- _WORK REQUEST_: Repeat only the lines below that run from the line with "Collapse the SHA1 Hash section" to the line with "You are a computer-use", ends included; skip every picture.

- _Collection entries_:

---

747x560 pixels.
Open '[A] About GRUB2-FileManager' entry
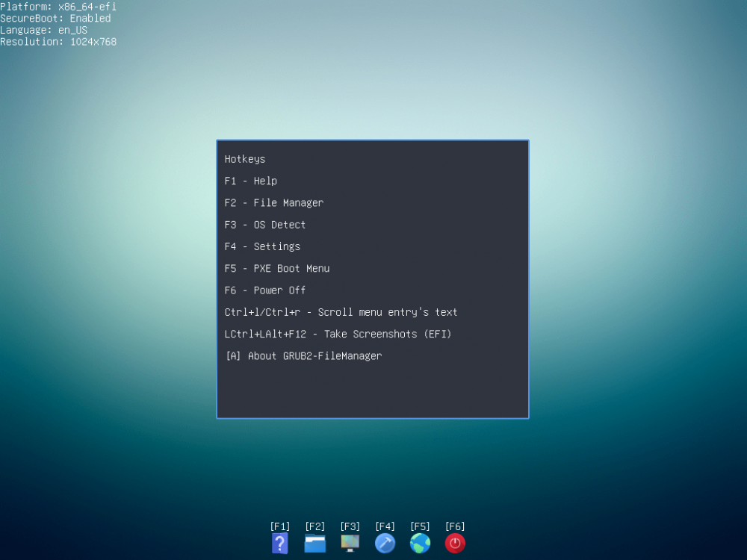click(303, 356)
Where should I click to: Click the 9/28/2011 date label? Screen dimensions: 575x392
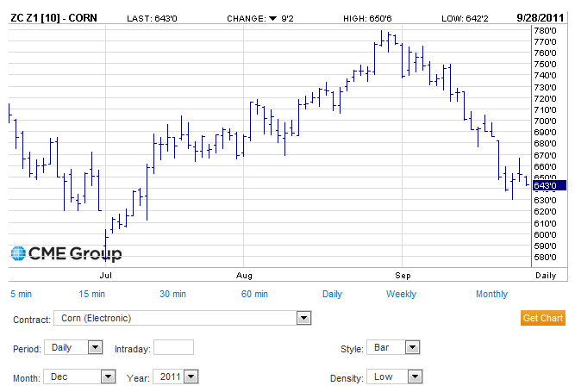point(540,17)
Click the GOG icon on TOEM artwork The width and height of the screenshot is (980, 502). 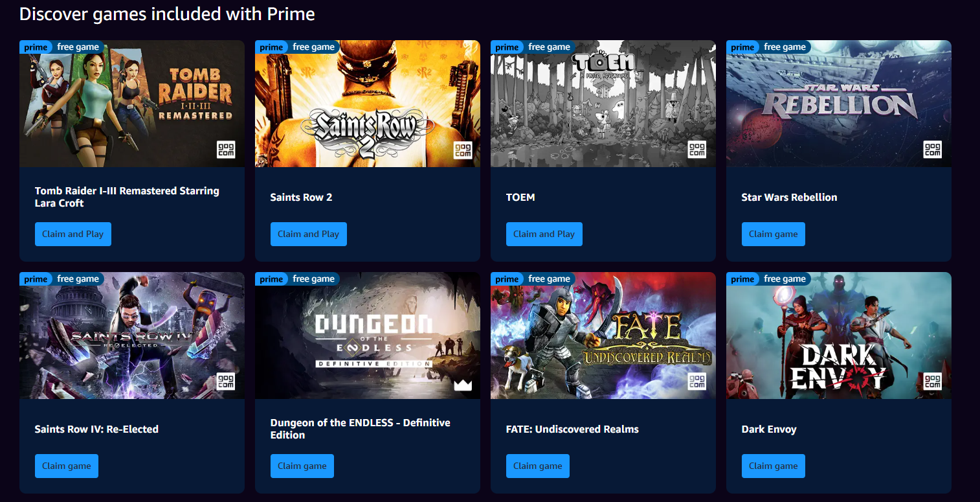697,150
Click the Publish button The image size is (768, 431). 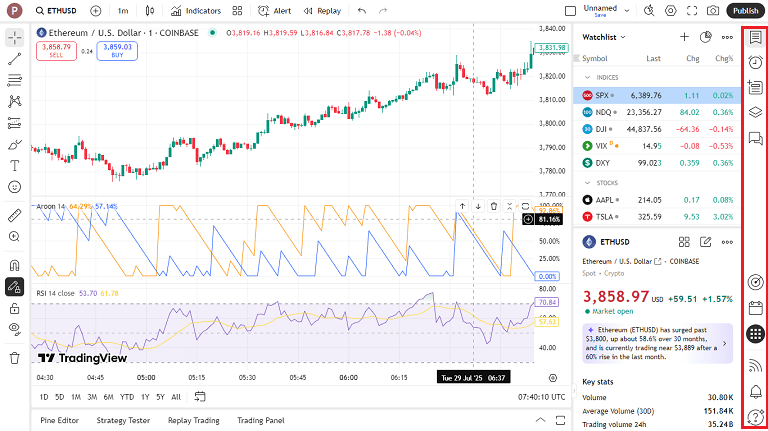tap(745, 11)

---

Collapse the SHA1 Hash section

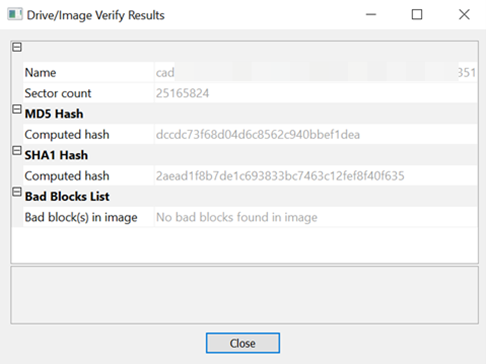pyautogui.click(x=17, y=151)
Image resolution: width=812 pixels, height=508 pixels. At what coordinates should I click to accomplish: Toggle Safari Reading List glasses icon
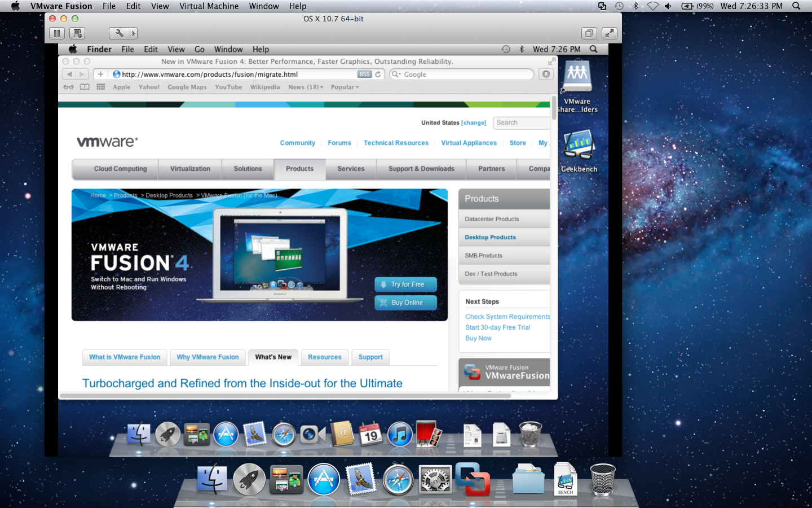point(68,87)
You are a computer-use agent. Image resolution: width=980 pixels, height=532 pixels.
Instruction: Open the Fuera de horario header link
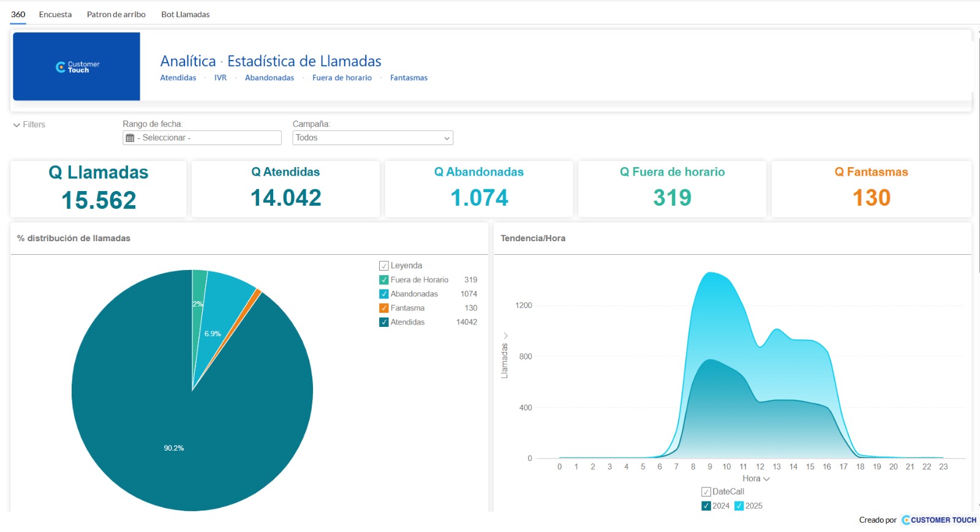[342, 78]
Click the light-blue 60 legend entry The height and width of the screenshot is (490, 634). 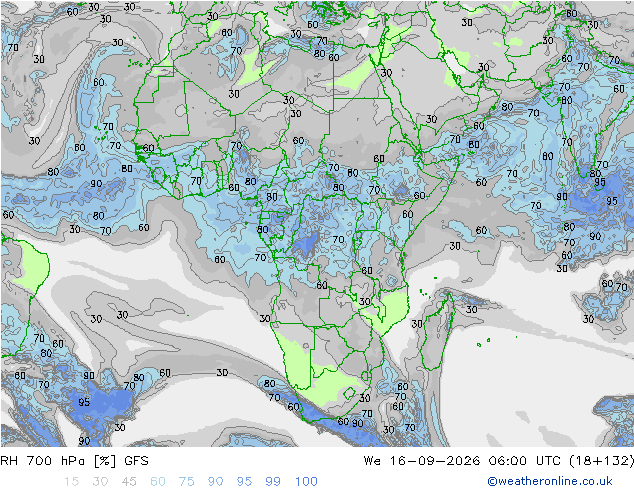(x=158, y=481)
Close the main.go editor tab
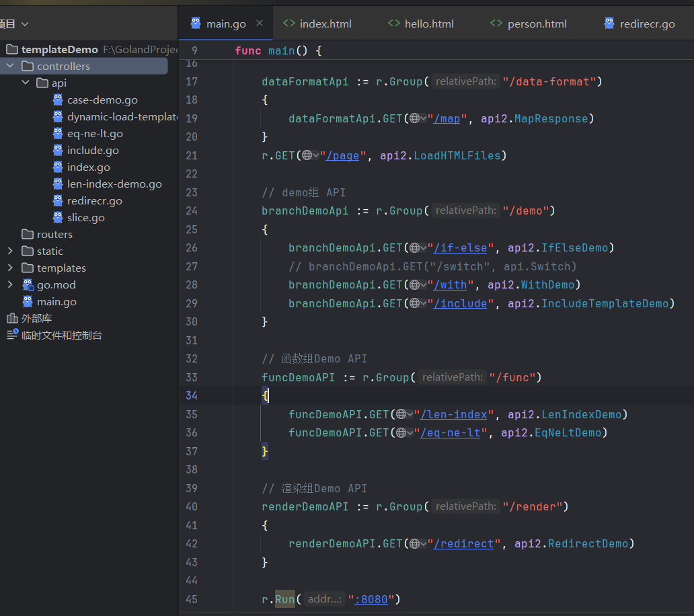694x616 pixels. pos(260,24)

---

- _EXERCISE OUTPUT_:
Collapse the SHA1 Hash section

pyautogui.click(x=17, y=151)
Image resolution: width=812 pixels, height=508 pixels. At what coordinates should I click to accomplish: Toggle Safari Reading List glasses icon
point(68,87)
You are a computer-use agent. Image resolution: width=980 pixels, height=532 pixels.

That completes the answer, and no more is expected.